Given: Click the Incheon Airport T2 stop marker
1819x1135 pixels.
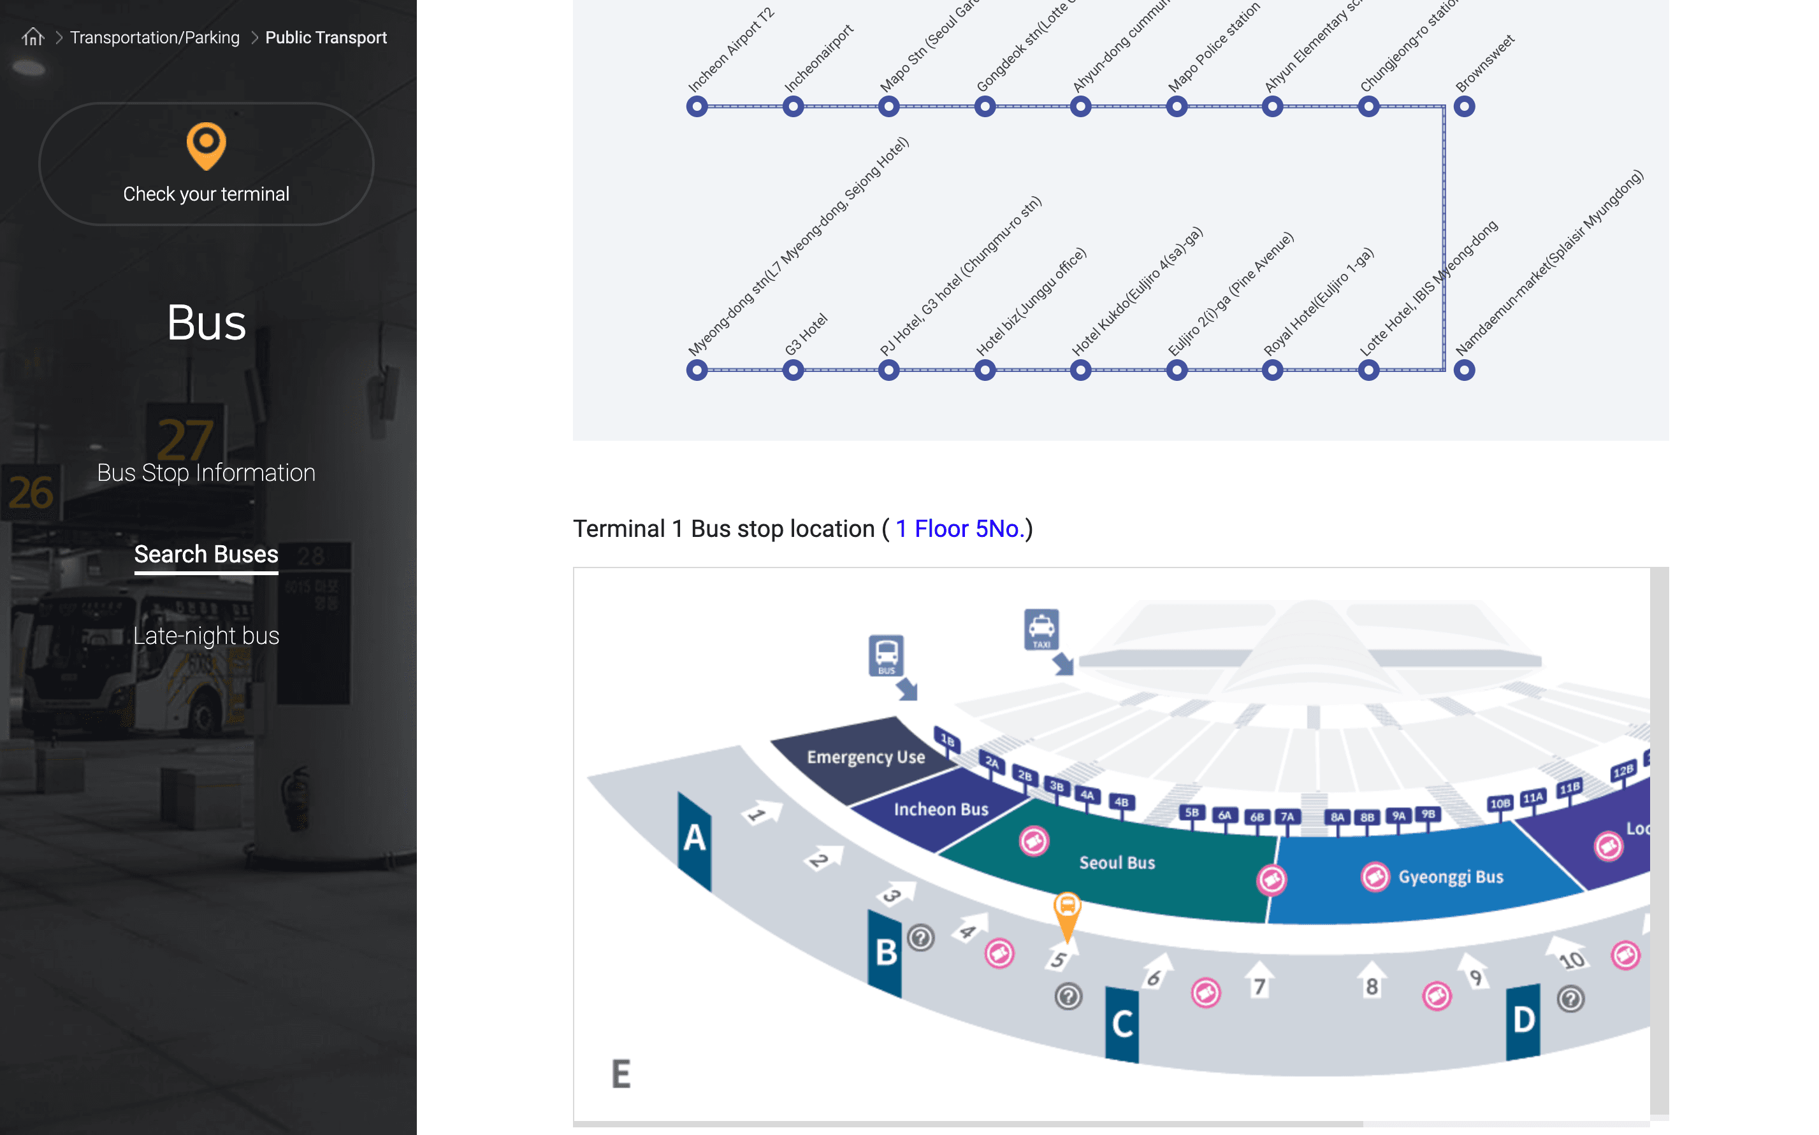Looking at the screenshot, I should [x=697, y=107].

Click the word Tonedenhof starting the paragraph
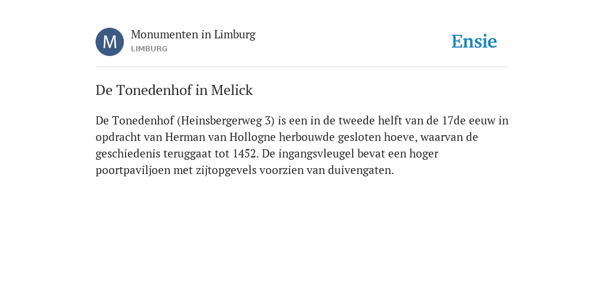143,121
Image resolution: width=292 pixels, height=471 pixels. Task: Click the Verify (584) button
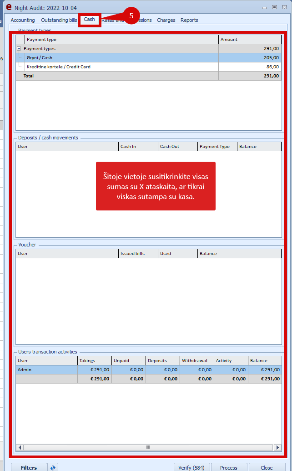tap(191, 467)
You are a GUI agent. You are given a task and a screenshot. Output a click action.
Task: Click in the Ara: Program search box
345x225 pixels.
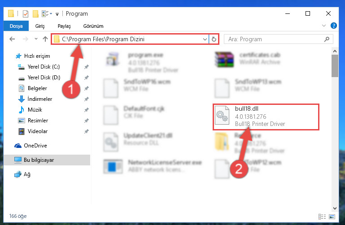point(274,39)
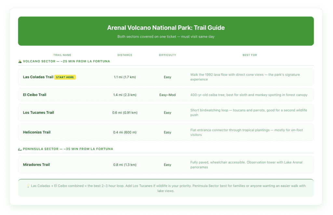Click the DISTANCE value for Los Tucanes Trail
Screen dimensions: 333x215
click(125, 112)
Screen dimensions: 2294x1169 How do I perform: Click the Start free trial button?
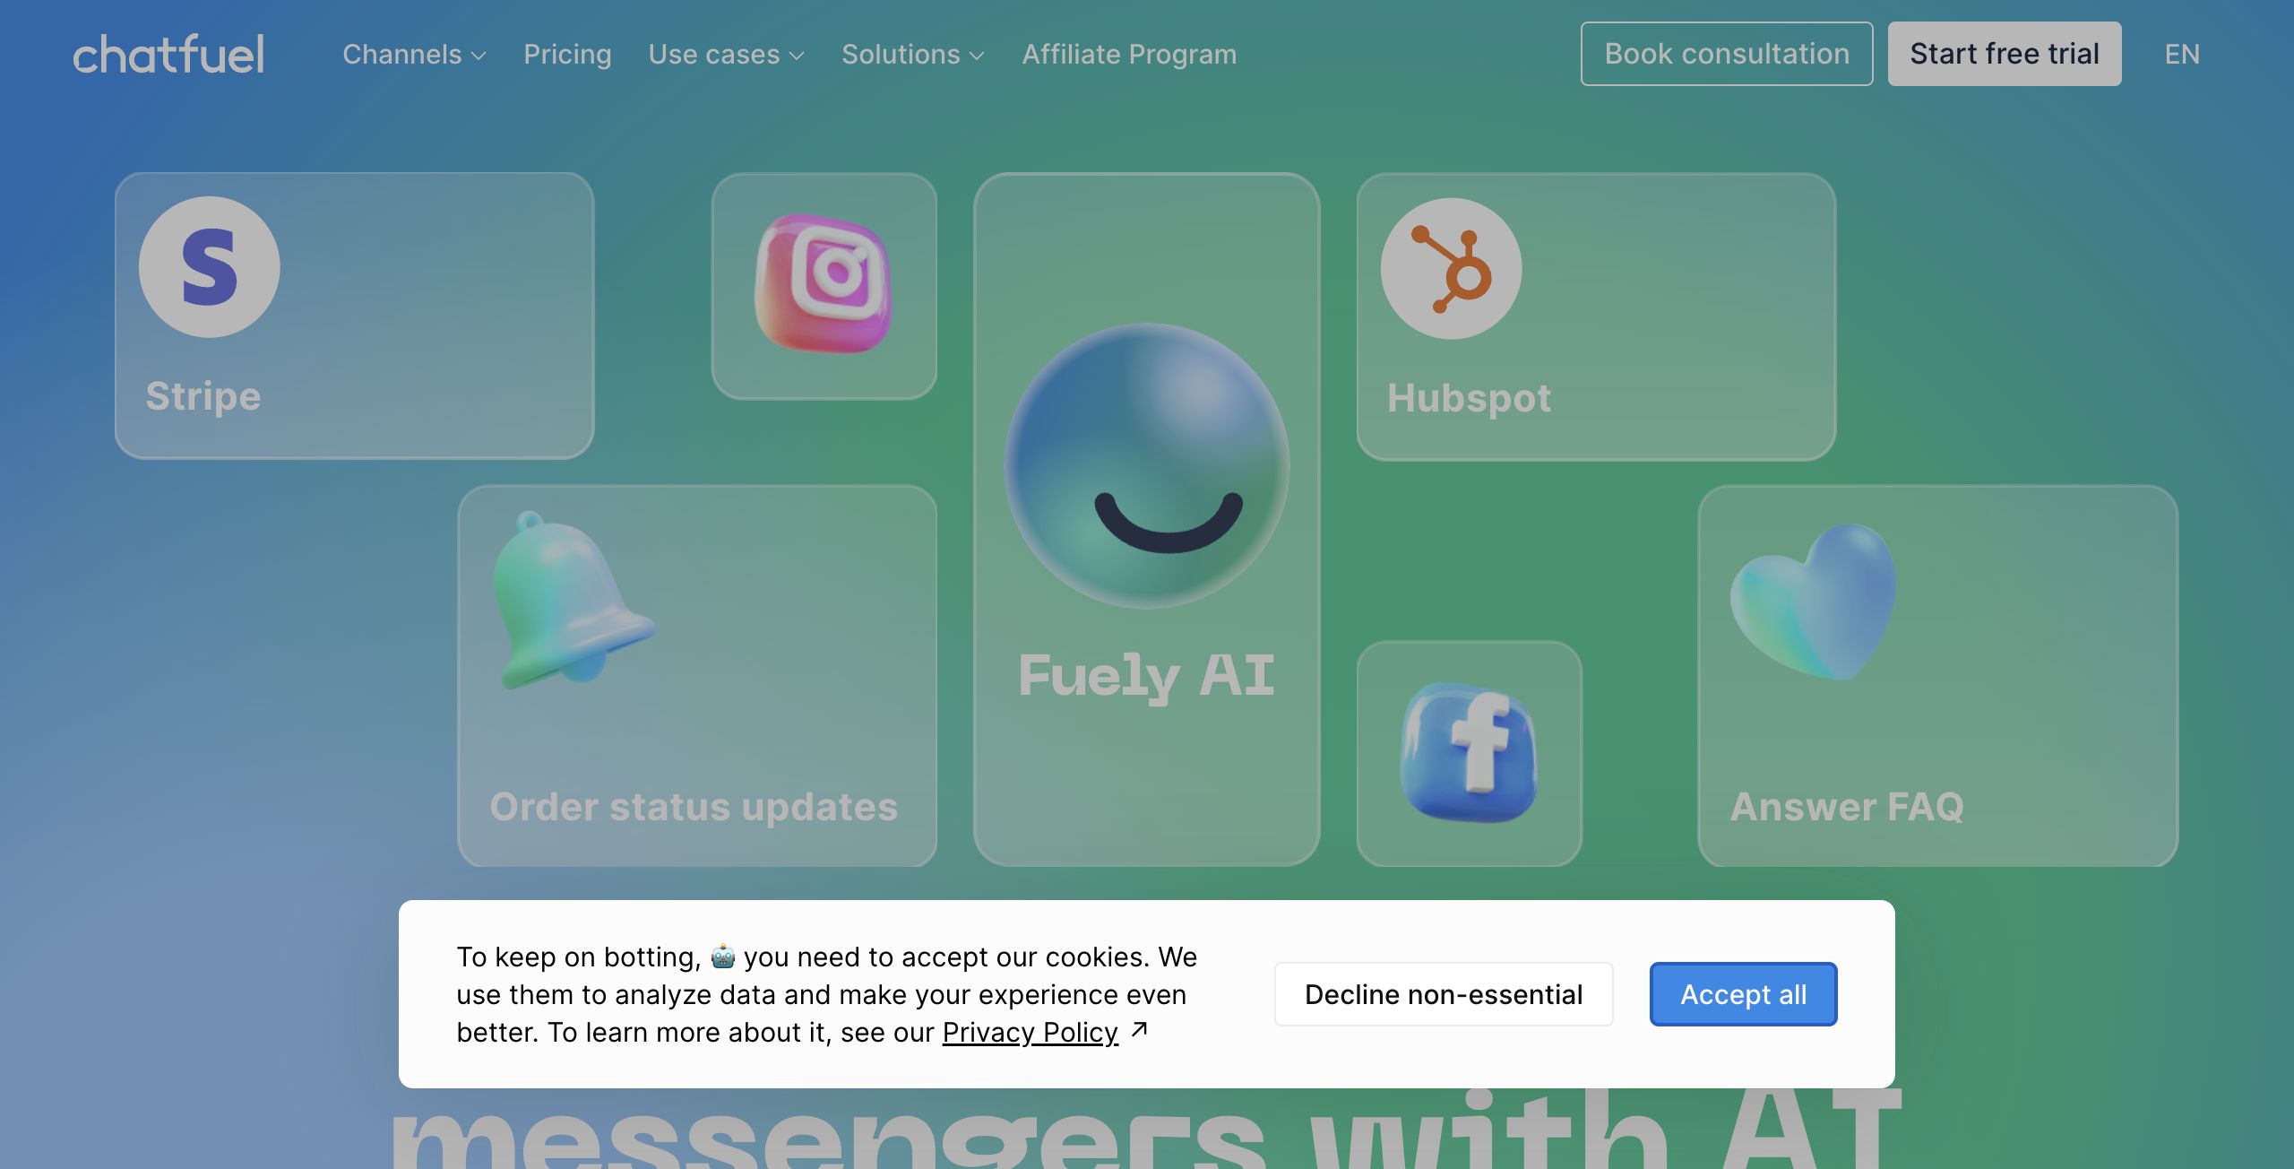tap(2005, 54)
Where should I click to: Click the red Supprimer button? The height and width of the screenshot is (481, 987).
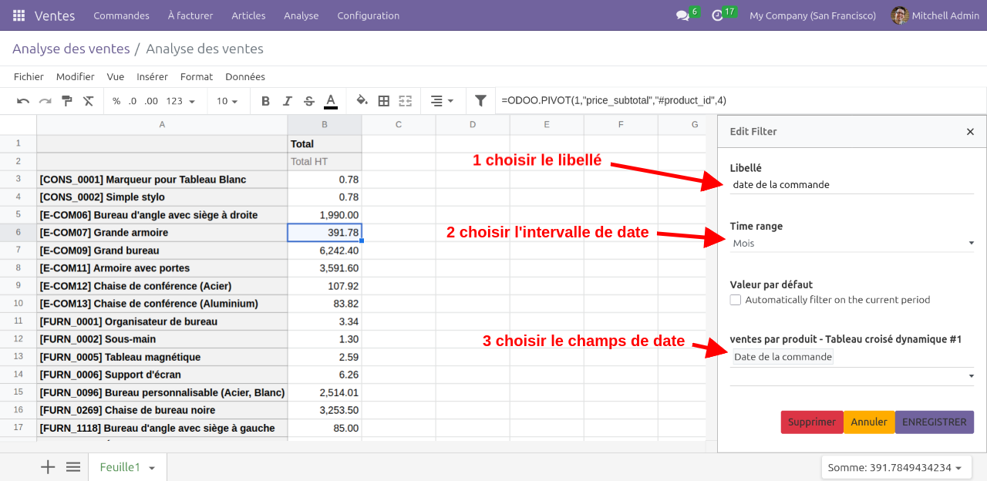(811, 422)
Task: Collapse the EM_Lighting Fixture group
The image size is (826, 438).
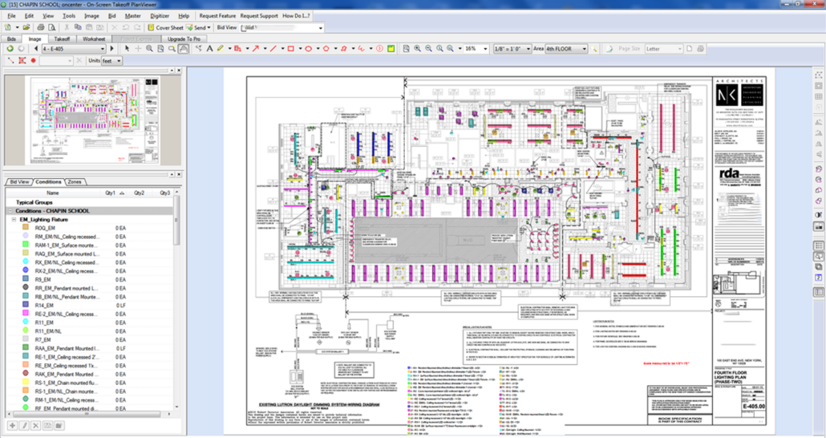Action: point(14,219)
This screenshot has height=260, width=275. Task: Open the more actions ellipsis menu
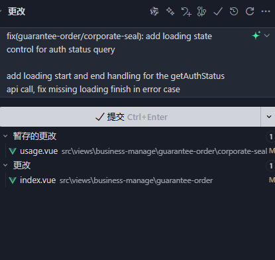click(266, 11)
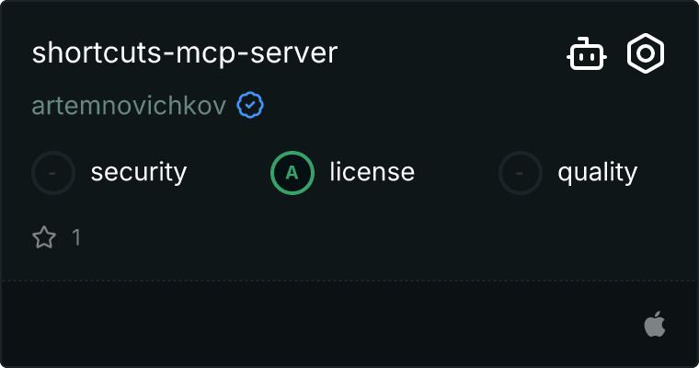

- _What to produce_:
Using the data above, which lines fall from the one with "Image resolution: width=292" through the one with "Task: Click in the Ara: Program search box"? Repeat them exactly, ends included, minus any pictures.

- _Task output_:
Image resolution: width=292 pixels, height=471 pixels. Task: Click the Verify (584) button
tap(191, 467)
You are a GUI agent. You are given a task and a screenshot. Output a click action.
Task: Click in the Ara: Program search box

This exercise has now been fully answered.